5. Affinity fraud. Taking  advantage of the tendency of people to trust  others with whom they share similarities,  scammers use their victim's religious or ethnic  identity to gain their trust and then steal  their life savings. The techniques range from  "gifting" programs at churches to  foreign exchange scams.

6. Unlicensed individuals,  such as independent insurance agents, selling  securities. From Washington state to Florida,  scam artists use high commissions to entice  independent insurance agents into selling  investments they may know little about. The  person running the scam instructs the unlicensed  sales force to promise high returns with little  or no risk.

This is the third year this entry has been  on the top 10 list.

Investors approached by an independent agent  should first call the state's securities regulator  and ask if the salesperson is licensed. Then  ask whether the investment being offered is  registered as well. If the answers are yes,  the investors should be more comfortable about  the product. But investors should review the  product with the same healthy skepticism that  they would any investment opportunity.

Conspiracies behind every tree

7. "Prime bank" schemes.  Con artists promise investors triple-digit  returns through access to the investment portfolios  of the world's elite banks. Purveyors of these  schemes often target conspiracy theorists,  promising access to the "secret"  investments used by the Rothschilds or Saudi  royalty. In an effort to warn investors, the  Federal Reserve pointed out that these don't  exist. But unfortunately, that government  denouncement just feeds into the conspiracy  mindset linked to this scam.

8. Internet fraud. According  to NASAA, Internet fraud has become a booming  business. In November, federal, state, local  and foreign law-enforcement officials targeted  Internet fraudsters during Operation Cyber  Sweep. They identified more than 125,000 victims  with estimated losses of more than $100 million  and made 125 arrests.

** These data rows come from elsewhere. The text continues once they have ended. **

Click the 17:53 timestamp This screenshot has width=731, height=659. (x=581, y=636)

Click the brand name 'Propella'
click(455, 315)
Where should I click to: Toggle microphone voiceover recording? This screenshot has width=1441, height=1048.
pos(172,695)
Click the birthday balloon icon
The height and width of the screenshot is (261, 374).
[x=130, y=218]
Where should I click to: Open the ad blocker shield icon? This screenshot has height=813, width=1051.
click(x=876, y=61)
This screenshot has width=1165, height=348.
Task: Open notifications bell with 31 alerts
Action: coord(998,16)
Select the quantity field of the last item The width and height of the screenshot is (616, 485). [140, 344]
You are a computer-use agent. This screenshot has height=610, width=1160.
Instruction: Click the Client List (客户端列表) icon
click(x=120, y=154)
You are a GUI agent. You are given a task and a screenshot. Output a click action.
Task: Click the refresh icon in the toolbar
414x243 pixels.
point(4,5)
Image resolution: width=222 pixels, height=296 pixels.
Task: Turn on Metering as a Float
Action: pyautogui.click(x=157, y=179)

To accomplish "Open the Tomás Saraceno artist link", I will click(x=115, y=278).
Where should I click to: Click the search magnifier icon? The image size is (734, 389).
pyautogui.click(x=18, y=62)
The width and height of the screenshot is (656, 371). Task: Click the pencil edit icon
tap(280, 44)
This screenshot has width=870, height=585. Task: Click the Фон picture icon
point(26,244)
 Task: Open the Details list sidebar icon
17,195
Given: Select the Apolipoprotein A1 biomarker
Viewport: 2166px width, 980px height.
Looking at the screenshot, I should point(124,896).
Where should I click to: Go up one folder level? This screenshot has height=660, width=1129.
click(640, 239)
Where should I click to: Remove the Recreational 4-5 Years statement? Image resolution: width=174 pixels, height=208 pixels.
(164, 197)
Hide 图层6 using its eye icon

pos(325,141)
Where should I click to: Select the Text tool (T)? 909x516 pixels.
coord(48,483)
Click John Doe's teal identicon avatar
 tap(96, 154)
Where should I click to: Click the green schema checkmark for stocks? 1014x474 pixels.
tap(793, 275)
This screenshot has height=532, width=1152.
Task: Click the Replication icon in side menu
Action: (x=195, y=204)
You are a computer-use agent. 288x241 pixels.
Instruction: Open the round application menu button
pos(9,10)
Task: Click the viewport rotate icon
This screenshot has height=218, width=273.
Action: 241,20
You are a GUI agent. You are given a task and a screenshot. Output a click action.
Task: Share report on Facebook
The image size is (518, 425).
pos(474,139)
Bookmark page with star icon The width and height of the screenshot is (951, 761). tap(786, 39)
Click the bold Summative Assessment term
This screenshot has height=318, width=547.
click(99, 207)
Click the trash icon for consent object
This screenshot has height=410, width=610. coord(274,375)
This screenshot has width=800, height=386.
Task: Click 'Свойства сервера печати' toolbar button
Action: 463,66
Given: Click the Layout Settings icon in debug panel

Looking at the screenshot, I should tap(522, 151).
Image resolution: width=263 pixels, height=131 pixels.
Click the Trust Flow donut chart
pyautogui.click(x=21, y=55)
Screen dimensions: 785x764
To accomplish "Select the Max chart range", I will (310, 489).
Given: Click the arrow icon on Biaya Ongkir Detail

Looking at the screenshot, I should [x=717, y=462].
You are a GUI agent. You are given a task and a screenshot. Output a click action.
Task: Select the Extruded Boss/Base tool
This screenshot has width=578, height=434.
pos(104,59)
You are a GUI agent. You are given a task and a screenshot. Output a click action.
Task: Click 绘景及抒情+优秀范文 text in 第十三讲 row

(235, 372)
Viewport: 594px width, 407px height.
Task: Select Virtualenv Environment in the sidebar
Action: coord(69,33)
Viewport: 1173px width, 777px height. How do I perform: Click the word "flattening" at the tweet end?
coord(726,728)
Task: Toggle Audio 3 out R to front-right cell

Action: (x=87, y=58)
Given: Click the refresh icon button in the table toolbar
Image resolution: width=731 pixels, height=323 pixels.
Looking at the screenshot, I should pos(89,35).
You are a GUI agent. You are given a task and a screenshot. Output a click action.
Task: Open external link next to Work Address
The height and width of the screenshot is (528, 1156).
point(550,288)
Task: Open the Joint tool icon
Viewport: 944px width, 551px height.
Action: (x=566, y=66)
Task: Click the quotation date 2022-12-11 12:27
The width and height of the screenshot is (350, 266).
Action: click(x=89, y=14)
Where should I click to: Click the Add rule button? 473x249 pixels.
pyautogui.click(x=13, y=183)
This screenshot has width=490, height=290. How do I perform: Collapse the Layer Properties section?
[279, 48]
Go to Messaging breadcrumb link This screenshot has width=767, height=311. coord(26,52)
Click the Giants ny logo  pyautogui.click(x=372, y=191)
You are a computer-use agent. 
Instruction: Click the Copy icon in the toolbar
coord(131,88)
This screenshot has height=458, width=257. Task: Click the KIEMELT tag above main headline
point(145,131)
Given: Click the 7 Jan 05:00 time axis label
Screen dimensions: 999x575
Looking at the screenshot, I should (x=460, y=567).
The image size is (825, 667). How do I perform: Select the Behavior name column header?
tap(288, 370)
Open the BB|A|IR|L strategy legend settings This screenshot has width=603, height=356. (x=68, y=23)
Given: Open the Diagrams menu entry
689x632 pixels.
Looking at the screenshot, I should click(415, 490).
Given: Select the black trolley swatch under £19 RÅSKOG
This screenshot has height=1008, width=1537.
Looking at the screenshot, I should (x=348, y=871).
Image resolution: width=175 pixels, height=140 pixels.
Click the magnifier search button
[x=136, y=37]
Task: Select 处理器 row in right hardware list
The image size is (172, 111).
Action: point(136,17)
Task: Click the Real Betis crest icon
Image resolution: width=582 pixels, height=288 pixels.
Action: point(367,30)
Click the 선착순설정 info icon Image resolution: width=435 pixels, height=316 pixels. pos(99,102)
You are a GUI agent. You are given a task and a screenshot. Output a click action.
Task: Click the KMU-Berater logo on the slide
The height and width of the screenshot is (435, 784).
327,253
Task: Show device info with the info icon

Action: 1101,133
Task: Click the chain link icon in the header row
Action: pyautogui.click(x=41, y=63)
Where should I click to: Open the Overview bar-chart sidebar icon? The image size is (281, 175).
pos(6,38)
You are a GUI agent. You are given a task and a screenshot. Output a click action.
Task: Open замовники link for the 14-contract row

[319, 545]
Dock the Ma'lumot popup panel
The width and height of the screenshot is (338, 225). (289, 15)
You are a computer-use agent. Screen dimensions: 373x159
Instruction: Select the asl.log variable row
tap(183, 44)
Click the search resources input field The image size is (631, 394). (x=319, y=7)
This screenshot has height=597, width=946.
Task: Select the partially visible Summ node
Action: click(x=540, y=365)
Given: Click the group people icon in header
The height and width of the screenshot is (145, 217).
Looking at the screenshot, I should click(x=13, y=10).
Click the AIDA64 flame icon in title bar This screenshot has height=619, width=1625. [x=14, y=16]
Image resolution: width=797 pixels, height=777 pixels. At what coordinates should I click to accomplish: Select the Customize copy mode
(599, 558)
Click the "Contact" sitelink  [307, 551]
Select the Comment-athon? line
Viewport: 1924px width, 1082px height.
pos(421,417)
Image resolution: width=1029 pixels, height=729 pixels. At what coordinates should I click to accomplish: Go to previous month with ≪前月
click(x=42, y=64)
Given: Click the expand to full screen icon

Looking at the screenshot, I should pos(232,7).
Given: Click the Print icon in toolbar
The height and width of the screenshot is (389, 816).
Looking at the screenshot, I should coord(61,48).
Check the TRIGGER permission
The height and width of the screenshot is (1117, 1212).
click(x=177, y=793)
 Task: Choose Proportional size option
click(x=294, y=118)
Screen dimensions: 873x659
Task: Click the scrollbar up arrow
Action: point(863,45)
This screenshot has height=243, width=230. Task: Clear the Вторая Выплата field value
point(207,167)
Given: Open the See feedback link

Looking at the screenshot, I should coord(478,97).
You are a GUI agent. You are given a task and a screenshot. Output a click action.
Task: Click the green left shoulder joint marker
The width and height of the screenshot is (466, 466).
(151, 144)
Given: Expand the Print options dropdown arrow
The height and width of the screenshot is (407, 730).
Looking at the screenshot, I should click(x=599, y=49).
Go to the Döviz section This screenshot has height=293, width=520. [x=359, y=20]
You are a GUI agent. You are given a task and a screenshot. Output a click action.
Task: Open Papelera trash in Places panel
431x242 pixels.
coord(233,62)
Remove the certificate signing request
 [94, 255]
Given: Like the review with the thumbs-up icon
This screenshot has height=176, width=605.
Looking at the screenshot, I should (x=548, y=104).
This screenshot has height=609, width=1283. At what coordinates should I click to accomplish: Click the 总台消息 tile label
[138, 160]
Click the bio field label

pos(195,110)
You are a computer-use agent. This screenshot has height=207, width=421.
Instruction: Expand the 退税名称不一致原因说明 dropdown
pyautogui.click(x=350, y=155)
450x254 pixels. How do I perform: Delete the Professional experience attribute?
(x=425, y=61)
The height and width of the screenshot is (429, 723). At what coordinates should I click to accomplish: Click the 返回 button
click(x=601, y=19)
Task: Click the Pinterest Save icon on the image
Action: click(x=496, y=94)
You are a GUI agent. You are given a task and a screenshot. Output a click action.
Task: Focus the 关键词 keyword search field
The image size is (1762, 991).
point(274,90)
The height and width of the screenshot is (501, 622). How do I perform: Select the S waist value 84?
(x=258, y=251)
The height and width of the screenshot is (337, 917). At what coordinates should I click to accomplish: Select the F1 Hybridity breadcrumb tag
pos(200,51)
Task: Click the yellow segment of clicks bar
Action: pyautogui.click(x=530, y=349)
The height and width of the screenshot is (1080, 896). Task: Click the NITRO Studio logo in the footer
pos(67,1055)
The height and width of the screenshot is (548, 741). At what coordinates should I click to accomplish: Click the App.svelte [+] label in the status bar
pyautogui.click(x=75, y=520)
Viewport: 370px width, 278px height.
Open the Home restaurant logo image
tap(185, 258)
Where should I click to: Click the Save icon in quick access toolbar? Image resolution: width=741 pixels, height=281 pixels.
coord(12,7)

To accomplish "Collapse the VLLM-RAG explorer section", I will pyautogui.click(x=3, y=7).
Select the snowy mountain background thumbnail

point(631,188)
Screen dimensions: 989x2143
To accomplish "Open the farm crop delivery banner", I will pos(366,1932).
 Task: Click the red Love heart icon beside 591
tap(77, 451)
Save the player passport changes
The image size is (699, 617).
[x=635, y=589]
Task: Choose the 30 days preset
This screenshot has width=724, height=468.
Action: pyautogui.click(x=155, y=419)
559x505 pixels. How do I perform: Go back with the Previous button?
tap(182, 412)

"The Internet has made it simple for  a con artist to reach millions of potential  victims at minimal cost," says Lambiase.  "Many of the online scams regulators  see today are merely new versions of schemes  that have been fleecing off-line investors  for years."

Lambiase warns consumers to avoid the infamous  Nigerian 419 scam, saying Internet users should  ignore e-mails from individuals in need of  help who want to deposit money in overseas  bank accounts.

"Don't be dot-conned," he says.  "If you get an e-mail pitching a deal  that can't be beat, hit delete."

Funds and annuities

9. Mutual fund business practices.  Recent mutual fund scandals have made the  national news and attracted the attention  of investors and launched several investigations.

"These investigations demonstrate a  fundamental unfairness and a betrayal of trust  that hurts Main Street investors while creating  special opportunities for certain privileged  mutual fund shareholders and insiders,"  says Lambiase. "We will continue to actively  pursue inquiries into mutual fund improprieties,"  he says.

10. Variable annuities.  As sales of variable annuities have risen,  so have complaints from investors -- most  notably, the omission of disclosure about  costly surrender charges and steep sales commissions.  According to the NASAA, variable annuities  are often pitched to seniors through investment  seminars -- but regulators say these products  are unsuitable for many retirees. Lambiase  says variable annuities make sense only for  consumers who can afford to have their investment  locked up for 10 years or longer.

"Our fight against fraud never stops  because each year con artists discover new  ways to fleece the public," says Lambiase.  "Sadly, many of the age-old scams still  work to cheat victims of their hard-earned  savings as well."